Air Date

September 13, 2022

Featured Guest

Jimmy Etheredge
CEO, North America, Accenture


Suzanne P. Clark
President and CEO, U.S. Chamber of Commerce


In this week’s Path Forward, U.S. Chamber President and CEO Suzanne P. Clark hosted a discussion with Jimmy Etheredge, Accenture CEO, North America, on how mental health concerns spiked during the pandemic and what businesses can do to help employees who might be dealing with mental health issues.

Path Forward, a U.S. Chamber of Commerce Foundation event series, helps business and community leaders find the answers they need to navigate a post-pandemic world.

The Growing Mental Health Crisis and Changing Attitudes to Sharing

Several recent studies have shown that America is experiencing a growing mental health crisis, perhaps accelerated by pandemic-related pressures and anxieties.

A recent CDC survey found that more than 20% of U.S. adults received mental health treatment during the pandemic. In addition, the prevalence of depression symptoms tripled.

There’s no doubt these trends are real, but one factor that may be increasing these numbers is the decline of the stigma around mental health issues and the willingness to seek help.

“It’s O.K. to not be O.K. It’s O.K. to talk about not being O.K.,” Etheredge said. “In the past, if this issue was ‘I just really feel anxious or depressed today.’ We would kind of just power through it. The pandemic has moved this discussion around mental health out of the shadows.”

Etheredge said he’s also seen a change in the willingness among business leaders to talk about mental health.

“Five years ago, during my conversations with CEOs, mental health probably did not come up,” he said. “Now, more of the discussion is not just around what the problem is, but the solutions and what kind of programs organizations can put in place to help.”

One of the bigger positive milestones which Etheredge noted was the launching earlier this year of a national suicide prevention hotline: 988. He said that simply having that number available—where callers in a mental or substance abuse crisis can contact trained crisis counselors 24/7 via call, text, and chat—was “a big step.” (In addition, people can also dial 988 if they are worried about a loved one who may need crisis support.)

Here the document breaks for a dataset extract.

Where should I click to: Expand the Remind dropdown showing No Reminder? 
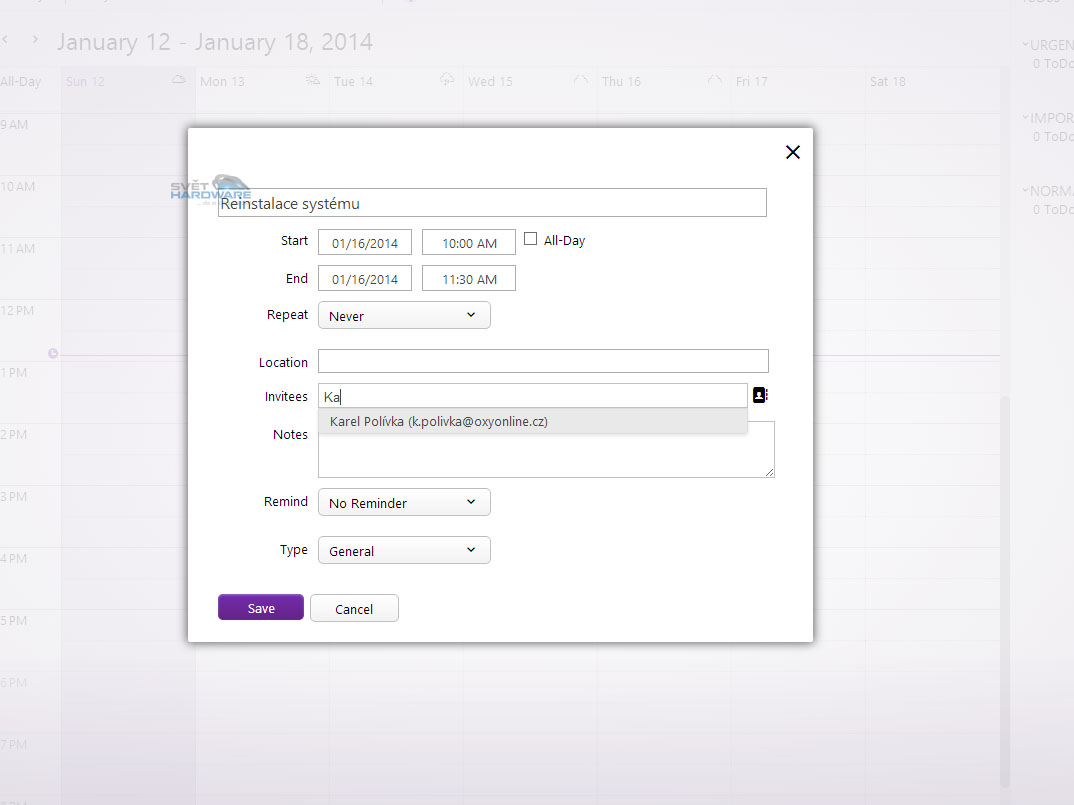[404, 502]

How Employers Can Help Workers Achieve Better Mental Health

There are a number of strategies and tools employers can use to help employees who are dealing with mental health challenges.

“It starts with listening,” Etheredge said. “And the importance of validating without judgment… It’s not always about trying to solve someone else’s problem. Sometimes it’s about having them feel validated, that they’ve been heard, that someone listened and cares.”

Etheredge also said that it’s important for leaders to lead by example and balance being constantly on-call with making room for some “downtime.”

“Leaders have to role model the behaviors that they want their employees to do,” he said. “Giving people time to unplug, to recharge is important.”

Etheredge said that as a leader, he makes a point of not having lunch at his desk but taking 30-40 minutes to get away from his desk and eat lunch without reading or responding to messages. Other techniques mentioned were changing automatic email replies from “out of office” to “on vacation” messages and changing video calls to “old school,” audio-only phone calls, especially when it’s just a one-on-one call.

Etheredge added that one of the positive outcomes of the pandemic has been how more people are willing to talk about their own mental health, and more employers are starting programs to help them.

“The pandemic has helped leaders see the full responsibility to employees—not just financially—but how they help them with their physical and mental health,” Etheredge said. “Employers benefit when their employees are able to show up to work as their authentic selves, the best version of themselves. That’s when the most productivity is going to happen.”

Clark said that many leaders now face the challenge of balancing workers’ scheduling flexibility with convening them in the office.

“This driving to be in the same room has a lot of benefits, particularly, I think, around mental health,” Clark said. “All of us as leaders are trying to figure out how to get people the maximum amount of flexibility, but also to get them together—for professional development, for culture, for innovation, for new thinking, but also so we can put our finger on their emotional pulse.”